CHP Genel Başkanı Deniz Baykal, ''Ermenistan'ın 1915 konusundaki yorumu bire bir Amerikan Cumhurbaşkanı tarafından sahiplenilmiştir. Terminoloji sahiplenilmiştir'' dedi.

Baykal, partisinin TBMM grubunda gündemdeki konuları değerlendirdi.
Konuşmasına, dün Bostancı'daki operasyon dolayısıyla İstanbullulara geçmiş olsun dileklerini ileterek başlayan Baykal, olayda şehit olan Emniyet Amiri Semih Balaban ve hayatını kaybeden Mazlum Şeker'in aileleri ile tüm Türkiye'ye başsağlığı, yaralı polislere ise acil şifalar diledi.
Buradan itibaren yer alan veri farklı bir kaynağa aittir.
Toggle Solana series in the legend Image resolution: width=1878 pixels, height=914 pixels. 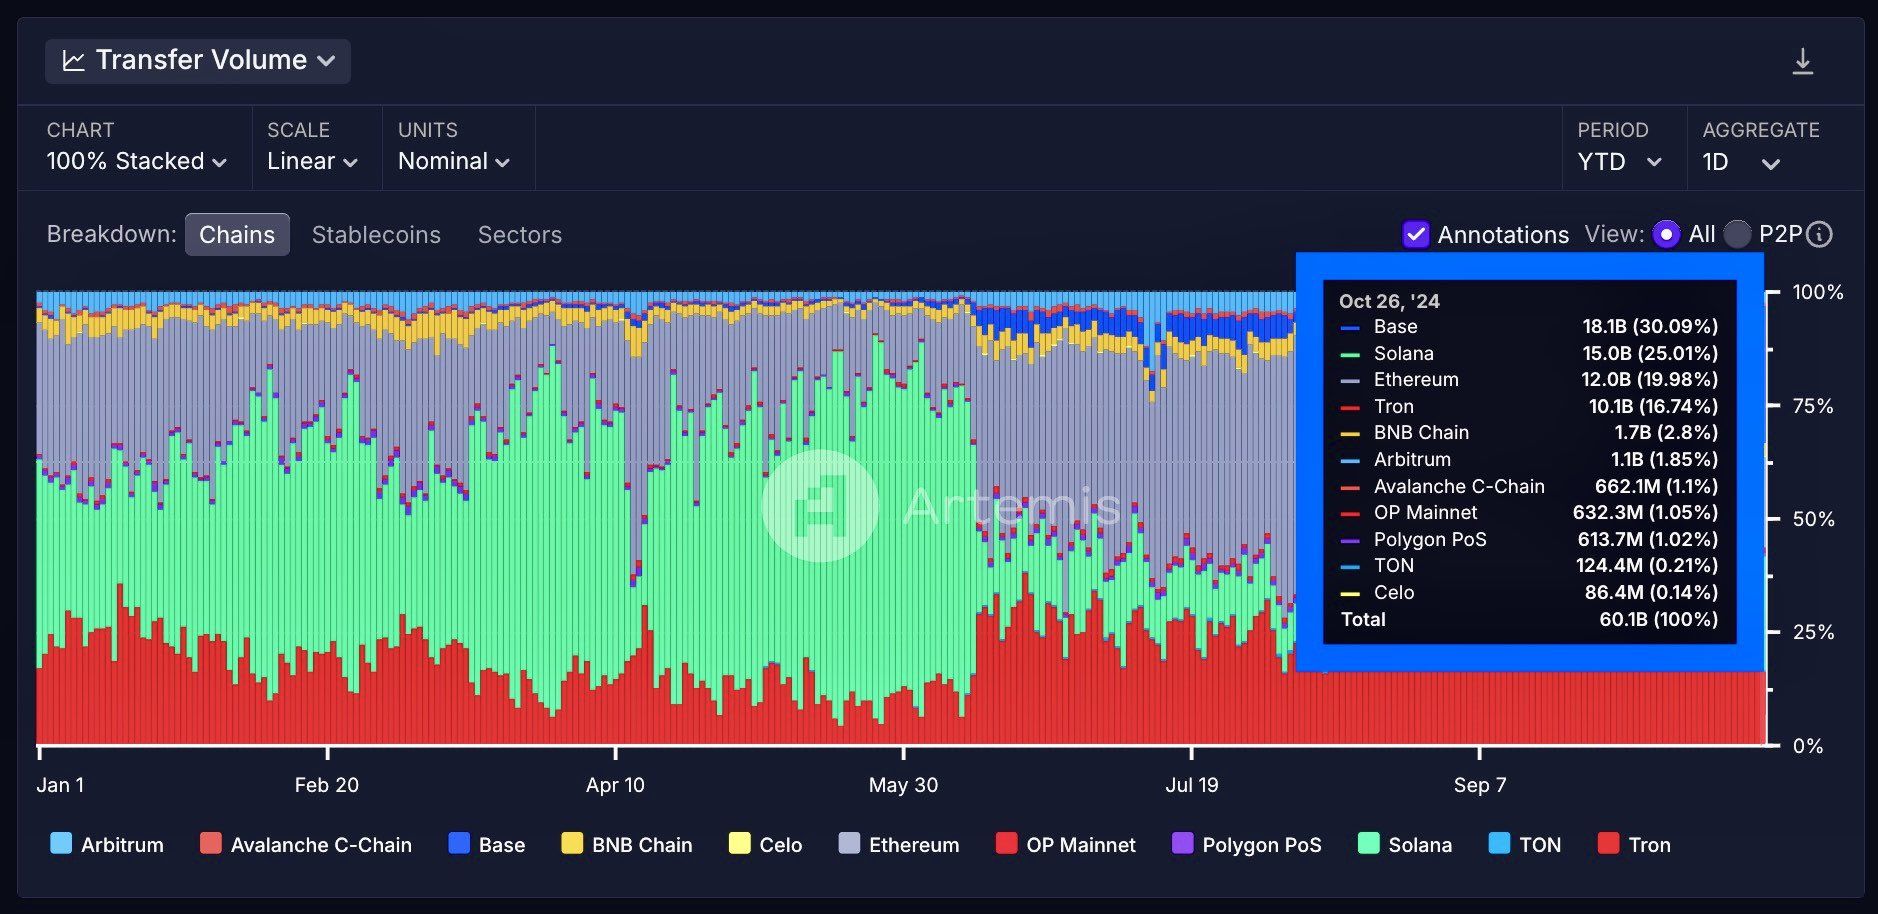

ABD Başkanı Barack Obama'nın 24 Nisan açıklamasına değinen Baykal, açıklamadan yaklaşık 24 saat önce ''Türkiye ile Ermenistan arasında yol haritası belirlendiğine'' dikkati çekti. Bu konuların Türkiye'nin dış politikasında kendisini gösteren bir temel sıkıntının ortaya çıkmasına yardımcı olduğunu kaydeden Baykal, AK Parti iktidarının iş başına geldiğinden bu yana yabancı ülkelerin desteği, anlayışı, himayesi altında bir dış politika anlayışını benimsediğini öne sürdü. Baykal, ''Böyle bir desteğin ortaya çakması, o politikanın başarılı olduğu, ülke yararına olduğu gibi bir izlenim yaratmaktadır. Böyle bir süreç içinde yıllarca zaman geçirilmiştir ama şimdi geldiğimiz noktada artık yavaş yavaş AKP iktidarının izlediği dış politikanın somut ve ağır sonuçları artık ortaya çıkmaya başlamıştır'' diye konuştu.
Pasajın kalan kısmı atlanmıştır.